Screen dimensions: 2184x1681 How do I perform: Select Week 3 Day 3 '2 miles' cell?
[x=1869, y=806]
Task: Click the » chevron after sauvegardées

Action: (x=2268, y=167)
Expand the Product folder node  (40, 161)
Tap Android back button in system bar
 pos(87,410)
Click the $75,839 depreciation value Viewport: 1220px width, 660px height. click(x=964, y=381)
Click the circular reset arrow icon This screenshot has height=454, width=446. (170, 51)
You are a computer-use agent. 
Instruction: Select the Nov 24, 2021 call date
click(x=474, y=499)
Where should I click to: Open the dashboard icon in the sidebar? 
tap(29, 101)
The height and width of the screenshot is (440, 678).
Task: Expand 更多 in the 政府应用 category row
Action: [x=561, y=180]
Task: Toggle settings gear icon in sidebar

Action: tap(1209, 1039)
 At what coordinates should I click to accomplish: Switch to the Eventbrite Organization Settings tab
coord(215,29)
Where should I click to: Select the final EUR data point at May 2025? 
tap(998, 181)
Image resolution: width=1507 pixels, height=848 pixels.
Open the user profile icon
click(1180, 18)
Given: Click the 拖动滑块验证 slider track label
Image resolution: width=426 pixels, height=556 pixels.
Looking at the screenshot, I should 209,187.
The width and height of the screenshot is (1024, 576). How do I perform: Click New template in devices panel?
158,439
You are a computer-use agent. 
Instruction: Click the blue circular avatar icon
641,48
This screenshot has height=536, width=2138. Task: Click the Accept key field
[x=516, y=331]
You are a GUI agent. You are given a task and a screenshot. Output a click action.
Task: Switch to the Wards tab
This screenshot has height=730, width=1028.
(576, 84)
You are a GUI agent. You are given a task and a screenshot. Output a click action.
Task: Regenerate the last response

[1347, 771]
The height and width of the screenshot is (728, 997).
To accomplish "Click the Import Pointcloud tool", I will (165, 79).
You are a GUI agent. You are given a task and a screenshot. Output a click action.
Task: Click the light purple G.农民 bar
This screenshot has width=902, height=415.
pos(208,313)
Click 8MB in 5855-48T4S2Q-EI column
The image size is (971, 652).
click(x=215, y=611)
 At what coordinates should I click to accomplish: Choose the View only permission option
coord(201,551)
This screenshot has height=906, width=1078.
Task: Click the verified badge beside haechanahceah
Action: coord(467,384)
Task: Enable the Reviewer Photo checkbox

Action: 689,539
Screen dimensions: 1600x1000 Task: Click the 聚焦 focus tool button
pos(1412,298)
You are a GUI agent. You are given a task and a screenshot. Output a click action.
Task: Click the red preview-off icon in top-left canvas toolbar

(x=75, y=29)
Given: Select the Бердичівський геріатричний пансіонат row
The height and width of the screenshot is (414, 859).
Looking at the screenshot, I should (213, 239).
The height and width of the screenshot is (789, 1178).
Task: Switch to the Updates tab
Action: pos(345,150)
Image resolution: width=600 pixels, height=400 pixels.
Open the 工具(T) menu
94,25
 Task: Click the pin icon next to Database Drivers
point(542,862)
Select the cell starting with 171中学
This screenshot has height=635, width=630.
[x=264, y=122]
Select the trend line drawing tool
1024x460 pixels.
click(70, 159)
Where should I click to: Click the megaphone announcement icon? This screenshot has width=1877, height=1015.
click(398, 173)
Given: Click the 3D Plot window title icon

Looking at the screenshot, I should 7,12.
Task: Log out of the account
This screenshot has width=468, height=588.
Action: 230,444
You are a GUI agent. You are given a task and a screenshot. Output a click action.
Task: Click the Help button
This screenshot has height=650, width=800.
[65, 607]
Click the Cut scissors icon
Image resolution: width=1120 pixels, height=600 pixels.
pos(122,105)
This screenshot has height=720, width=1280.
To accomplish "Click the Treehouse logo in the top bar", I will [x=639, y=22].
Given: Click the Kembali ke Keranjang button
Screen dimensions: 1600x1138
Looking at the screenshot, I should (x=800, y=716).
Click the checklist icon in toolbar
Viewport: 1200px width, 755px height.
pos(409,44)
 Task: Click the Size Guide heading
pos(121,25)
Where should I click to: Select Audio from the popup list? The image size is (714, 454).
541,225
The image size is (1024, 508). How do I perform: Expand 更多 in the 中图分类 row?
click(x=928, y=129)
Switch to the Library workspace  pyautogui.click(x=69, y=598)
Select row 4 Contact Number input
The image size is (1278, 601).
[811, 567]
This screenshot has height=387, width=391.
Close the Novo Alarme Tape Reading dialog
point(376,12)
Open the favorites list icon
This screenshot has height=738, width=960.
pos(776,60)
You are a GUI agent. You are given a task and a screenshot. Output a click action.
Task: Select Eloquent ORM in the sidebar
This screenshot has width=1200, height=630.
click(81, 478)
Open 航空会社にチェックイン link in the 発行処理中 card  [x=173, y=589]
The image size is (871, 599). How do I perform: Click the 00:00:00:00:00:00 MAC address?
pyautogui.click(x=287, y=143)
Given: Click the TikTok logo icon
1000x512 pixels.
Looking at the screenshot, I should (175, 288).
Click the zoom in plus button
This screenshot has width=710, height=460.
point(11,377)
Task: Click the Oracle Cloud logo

• • • •

* Problem statement
Wherever the string "logo" appears in the data above, copy the line it sits in.

* Answer to the exercise
To accomplish "Click the Treehouse logo in the top bar", I will [x=639, y=22].
Given: Click the TikTok logo icon
Task: Click the Oracle Cloud logo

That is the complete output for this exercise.